The Deseq2 package’s variance stabilizing transformation method was used to normalize the gene counts. The normalized endometrial and ovarian tissue-specific gene counts were used separately as input data for weighted gene co-expression network analysis (WGCNA) (version 1.71) package29 in R (v.4.0.5) for detection of co-expressed networks and hub-genes. In order to minimize the impact of noise on the correlation computation, at first step we filtered normalized gene counts and retained genes with gene counts above 10 in more than 90% of cows. In second step, we employed the “removeBatchEffect” function from the limma package (version 3.50) to eliminate batch variations amongst datasets. Then, we investigated missing value and outlier sample using the “goodSamplesGenes” and “hclust” options, respectively. Furthermore, based on the scale-free topology index (R2) and mean connectivity for the ovarian and endometrial samples, power equals 10 and 7 were estimated as appropriate amounts, respectively. Thereafter, the “pickSoftThreshold” option was used to calculate the adjacency matrix. An adjacency matrix can be computed based on the correlation coefficient between each pair of genes, allowing genes with only direct connectivity to form networks. Consequently, we computed the Topological Overlap Matrix (TOM) and dissimilarity matrix (1-TOM) in order to add indirect connectivity genes to the weighted network. We used the dynamic tree cut (DTC) algorithm to cluster the genes using the dissimilarity matrix. Ultimately, gene co-expression modules were created using a hybrid approach, a cut height of 0.975, a minimum module size of 30 genes, and a DeepSplit of 2. Following the acquisition of the gene co-expression modules, we used the “moduleEigengenes” function to determine the eigengenes for each module. The outputs obtained up to this point could eventually yield the following outputs: (a) identification of the modules that exhibit a significant correlation with the fertility trait in cow, (b) relationships among the modules, and (c) hub genes in each module. It is noteworthy that each module’s hub genes were identified using two different statistical techniques: “chooseOneHubInEachModule”, and “chooseTopHubInEachModule” functions.

Functional enrichment analysis of potential candidate genes

The STRING database (https://string-db.org/) was used for the purpose of creating the PPI network and identifying the hub-genes by meta genes. Following this, we obtained common significant genes between the TWAS results of the HCR, the DPR, and the CCR, as well as hub genes, modules and meta-genes of the ovary and endometrium tissues via (https://bioinformatics.psb.ugent.be/webtools/Venn/).

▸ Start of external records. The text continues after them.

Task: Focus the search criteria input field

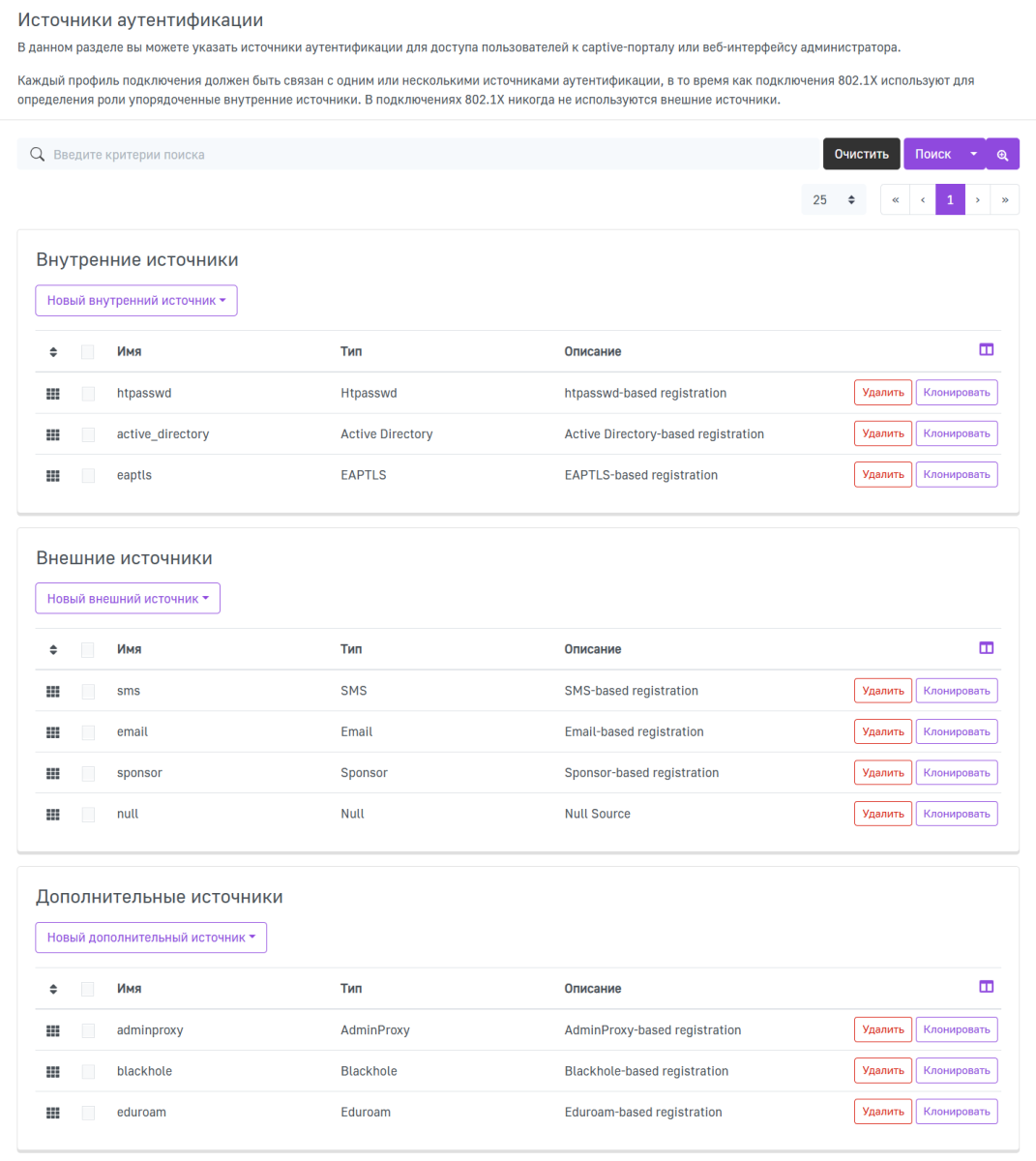Action: click(x=426, y=155)
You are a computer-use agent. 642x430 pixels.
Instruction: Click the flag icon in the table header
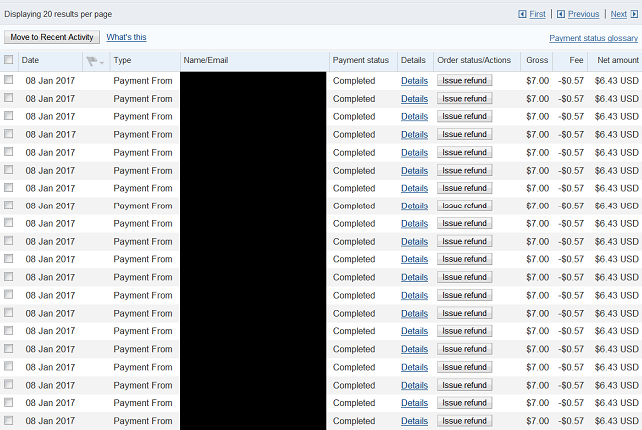pyautogui.click(x=92, y=61)
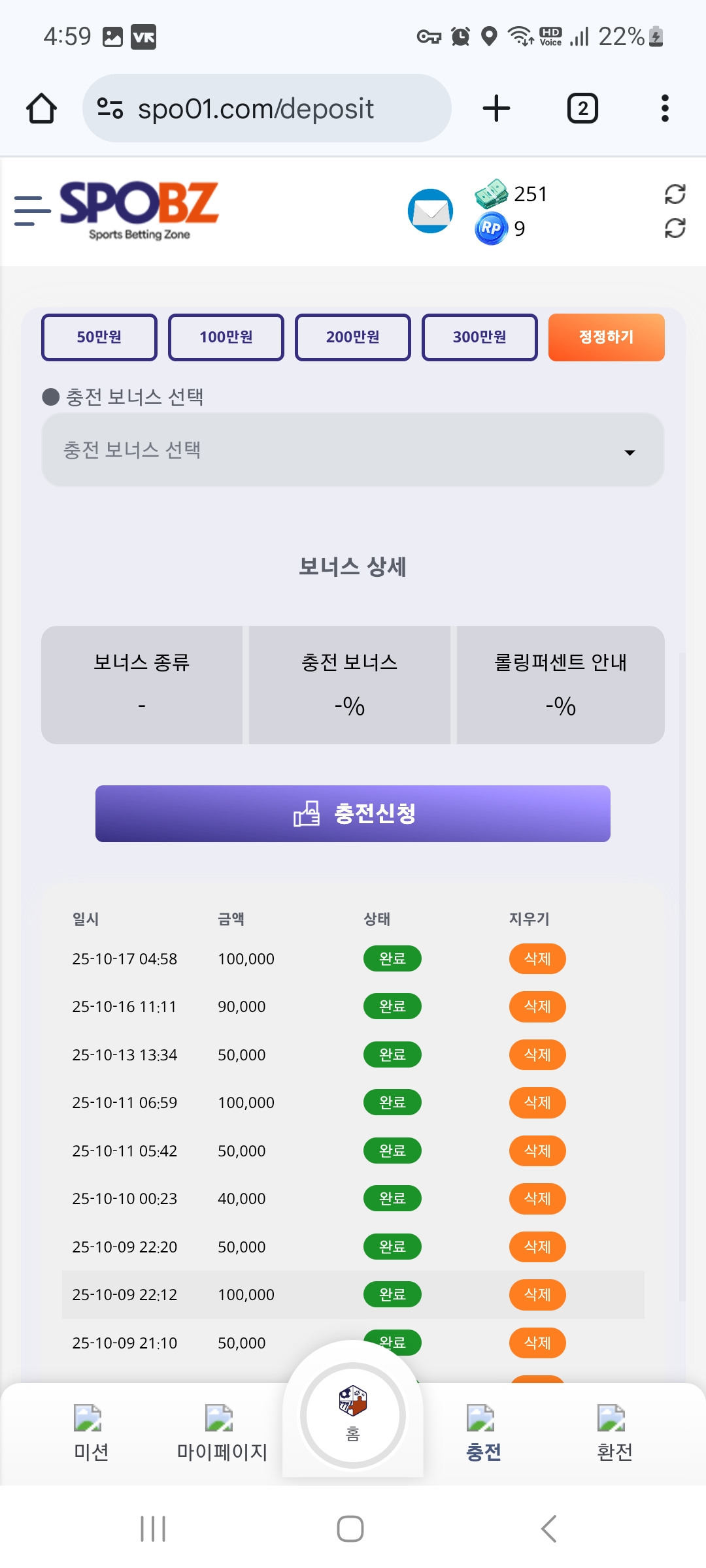Select the 50만원 amount button
Image resolution: width=706 pixels, height=1568 pixels.
[x=99, y=337]
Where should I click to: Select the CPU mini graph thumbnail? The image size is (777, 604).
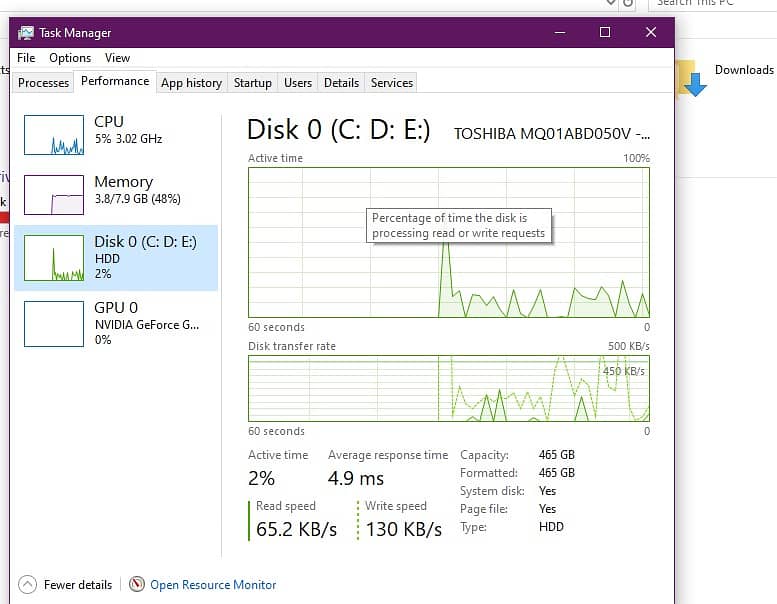tap(53, 134)
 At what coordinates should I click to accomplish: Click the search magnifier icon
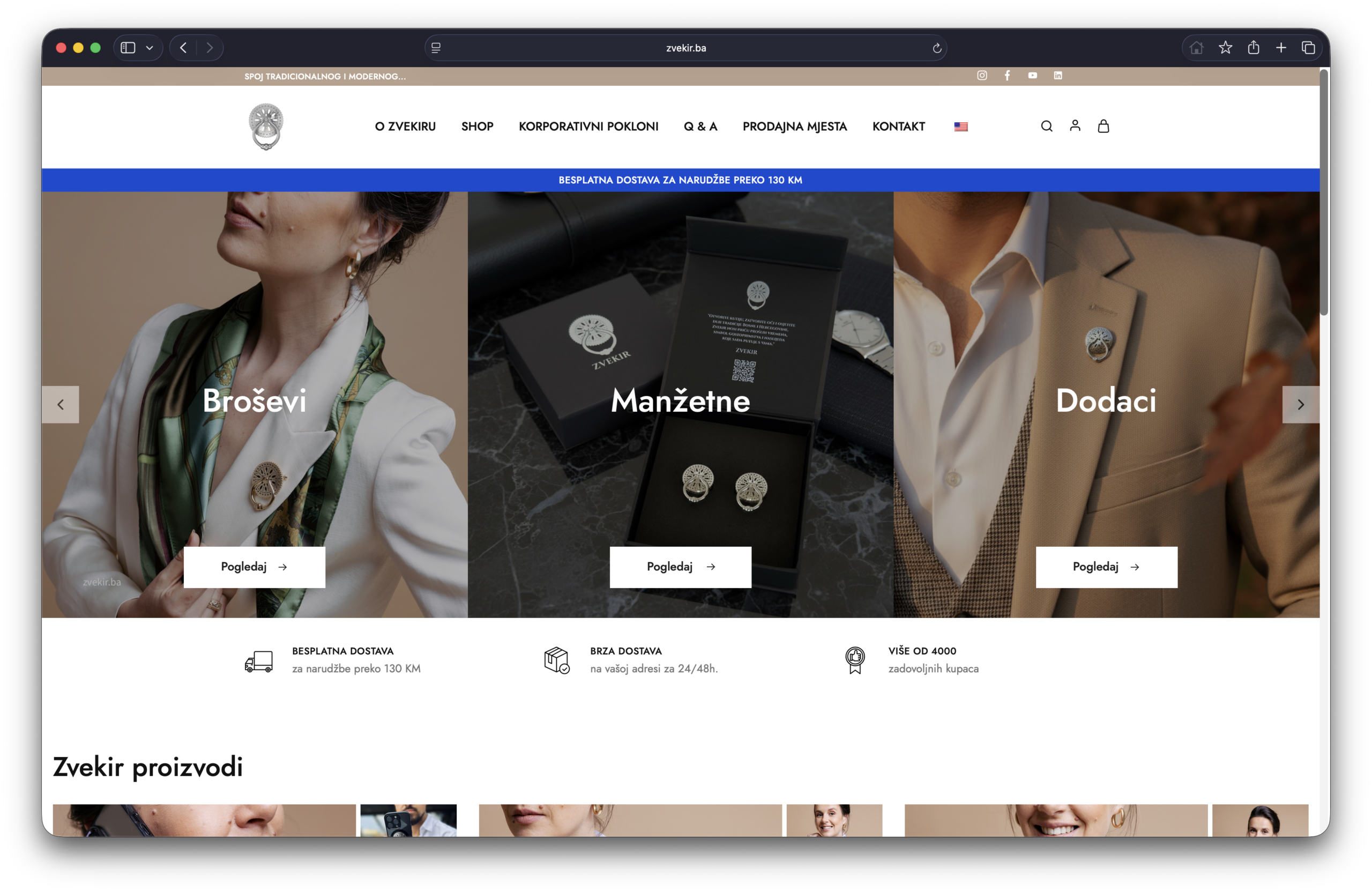coord(1046,127)
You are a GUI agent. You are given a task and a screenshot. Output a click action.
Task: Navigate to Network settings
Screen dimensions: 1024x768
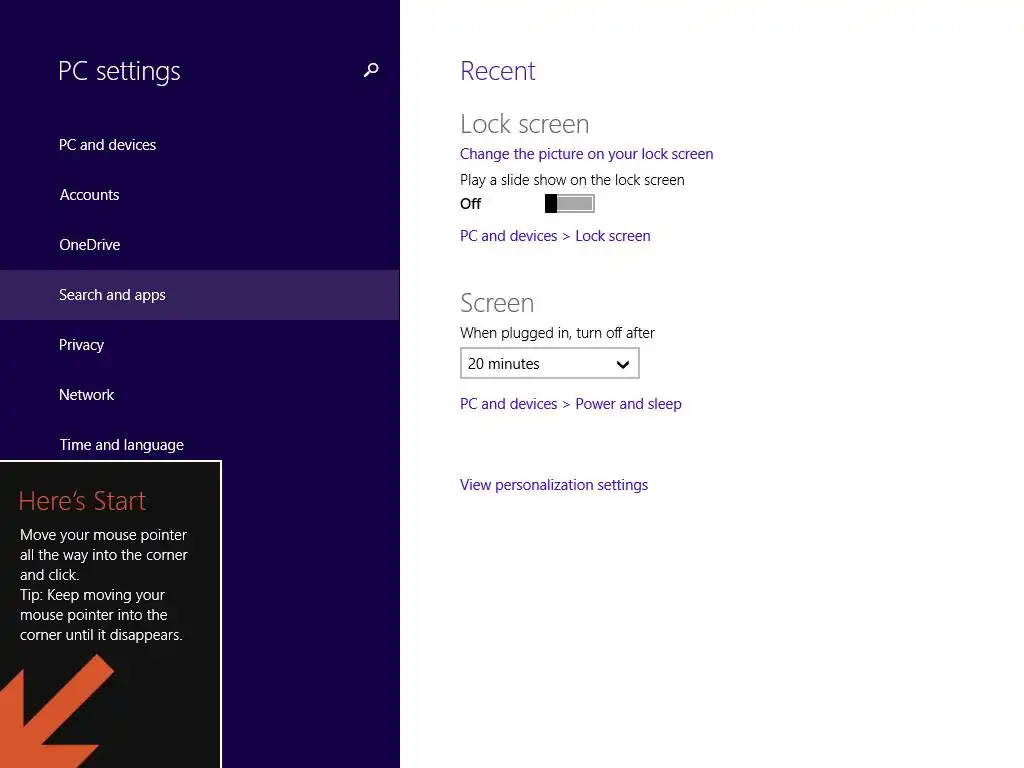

Furthermore, we employed the ClueGO plugin within Cytoscape software (version 3.7.2) to conduct enrichment analyses based on the KEGG pathway and Gene Ontology (GO) to interpret the meta genes and common significant genes between the TWAS results, hub genes, modules, and meta-genes individually. Only pathways with p-values below 0.05, following Bonferroni step-down correction, were considered significantly enriched.

Results

Correlations amongst tissues based on TWAS summary results

An analysis of tissue correlations for each trait (CCR, DPR, and HCR) revealed no negative correlation based on the Z score of TWAS results. The TWAS summary for the CCR trait indicated a highly significant positive correlation involving the uterus and 14 tissues. Moreover, the DPR results from TWAS demonstrated significant correlations between the liver and lung, which were associated with 12 and 11 tissues, respectively. Additionally, the TWAS findings for HCR identified significant positive correlations between muscle and 14 tissues. A detailed overview of these results is presented in Fig. 1.

Fig. 1
figure 1

The correlation plot derived from the three traits’ TWAS summary results between 23 tissues. The traits associated with cow conception rate, daughter pregnancy rate, and heifer conception rate are represented by Plots A, B, and C, respectively.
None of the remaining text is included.